* _WHAT TO WORK ON_: For the records below, give the count of lines holding the word "profile" and nothing more.

Collected data entries:
__________________________________________________
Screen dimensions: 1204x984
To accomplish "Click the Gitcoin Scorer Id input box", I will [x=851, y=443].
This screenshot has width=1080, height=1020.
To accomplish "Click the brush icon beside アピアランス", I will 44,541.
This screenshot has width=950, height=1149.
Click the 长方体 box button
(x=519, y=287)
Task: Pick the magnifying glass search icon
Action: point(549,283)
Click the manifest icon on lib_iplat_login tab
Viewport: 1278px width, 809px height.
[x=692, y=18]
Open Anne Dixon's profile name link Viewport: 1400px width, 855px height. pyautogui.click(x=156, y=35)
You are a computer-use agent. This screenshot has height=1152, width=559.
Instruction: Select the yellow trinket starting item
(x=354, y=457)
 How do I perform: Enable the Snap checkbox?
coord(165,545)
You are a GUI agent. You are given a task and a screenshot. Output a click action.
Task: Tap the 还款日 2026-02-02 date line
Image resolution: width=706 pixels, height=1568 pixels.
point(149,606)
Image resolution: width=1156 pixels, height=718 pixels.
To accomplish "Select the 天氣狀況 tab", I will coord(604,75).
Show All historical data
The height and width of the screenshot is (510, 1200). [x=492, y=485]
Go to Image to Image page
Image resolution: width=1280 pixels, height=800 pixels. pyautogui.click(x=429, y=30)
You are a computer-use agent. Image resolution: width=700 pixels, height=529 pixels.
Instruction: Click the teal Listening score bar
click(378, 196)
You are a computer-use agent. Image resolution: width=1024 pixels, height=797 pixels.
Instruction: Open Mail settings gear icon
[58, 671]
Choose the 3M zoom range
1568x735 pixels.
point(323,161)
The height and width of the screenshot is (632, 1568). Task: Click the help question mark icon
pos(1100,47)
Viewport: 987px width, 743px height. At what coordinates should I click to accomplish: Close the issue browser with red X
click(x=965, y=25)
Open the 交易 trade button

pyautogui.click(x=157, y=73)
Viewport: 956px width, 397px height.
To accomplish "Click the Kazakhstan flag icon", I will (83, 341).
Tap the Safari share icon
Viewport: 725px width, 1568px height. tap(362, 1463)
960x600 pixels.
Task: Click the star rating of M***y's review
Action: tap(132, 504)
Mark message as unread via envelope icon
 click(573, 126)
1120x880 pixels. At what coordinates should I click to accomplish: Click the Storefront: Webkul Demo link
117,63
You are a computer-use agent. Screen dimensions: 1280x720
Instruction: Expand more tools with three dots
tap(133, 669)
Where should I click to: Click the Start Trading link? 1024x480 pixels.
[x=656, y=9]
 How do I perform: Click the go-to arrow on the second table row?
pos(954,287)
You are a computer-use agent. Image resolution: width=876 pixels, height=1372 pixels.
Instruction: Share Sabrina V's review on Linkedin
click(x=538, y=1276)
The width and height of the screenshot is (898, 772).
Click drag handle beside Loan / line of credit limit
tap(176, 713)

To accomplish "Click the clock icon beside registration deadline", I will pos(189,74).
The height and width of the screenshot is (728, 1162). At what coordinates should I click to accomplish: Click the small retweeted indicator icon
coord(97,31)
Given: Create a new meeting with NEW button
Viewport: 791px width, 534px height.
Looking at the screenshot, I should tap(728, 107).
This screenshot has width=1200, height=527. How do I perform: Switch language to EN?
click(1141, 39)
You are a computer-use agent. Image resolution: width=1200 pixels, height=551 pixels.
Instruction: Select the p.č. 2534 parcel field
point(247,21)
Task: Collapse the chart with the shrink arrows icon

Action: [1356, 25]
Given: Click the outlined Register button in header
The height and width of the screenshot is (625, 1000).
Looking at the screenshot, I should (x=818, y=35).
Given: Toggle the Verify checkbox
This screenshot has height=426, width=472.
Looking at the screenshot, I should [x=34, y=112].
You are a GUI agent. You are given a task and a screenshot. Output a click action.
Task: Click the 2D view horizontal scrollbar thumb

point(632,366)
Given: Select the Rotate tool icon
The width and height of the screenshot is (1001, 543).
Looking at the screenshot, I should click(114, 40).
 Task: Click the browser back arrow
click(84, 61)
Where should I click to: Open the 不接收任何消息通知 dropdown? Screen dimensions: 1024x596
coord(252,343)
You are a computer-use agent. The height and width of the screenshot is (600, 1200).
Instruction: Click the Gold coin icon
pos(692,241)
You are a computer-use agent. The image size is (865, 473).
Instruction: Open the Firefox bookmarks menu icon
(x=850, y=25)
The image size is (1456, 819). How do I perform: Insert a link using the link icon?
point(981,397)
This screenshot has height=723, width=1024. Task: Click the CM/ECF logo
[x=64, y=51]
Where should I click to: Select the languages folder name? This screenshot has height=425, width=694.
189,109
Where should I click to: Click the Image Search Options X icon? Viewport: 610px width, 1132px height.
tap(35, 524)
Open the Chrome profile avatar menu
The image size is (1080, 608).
__________________________________________________
* _TASK RESPONSE_: 2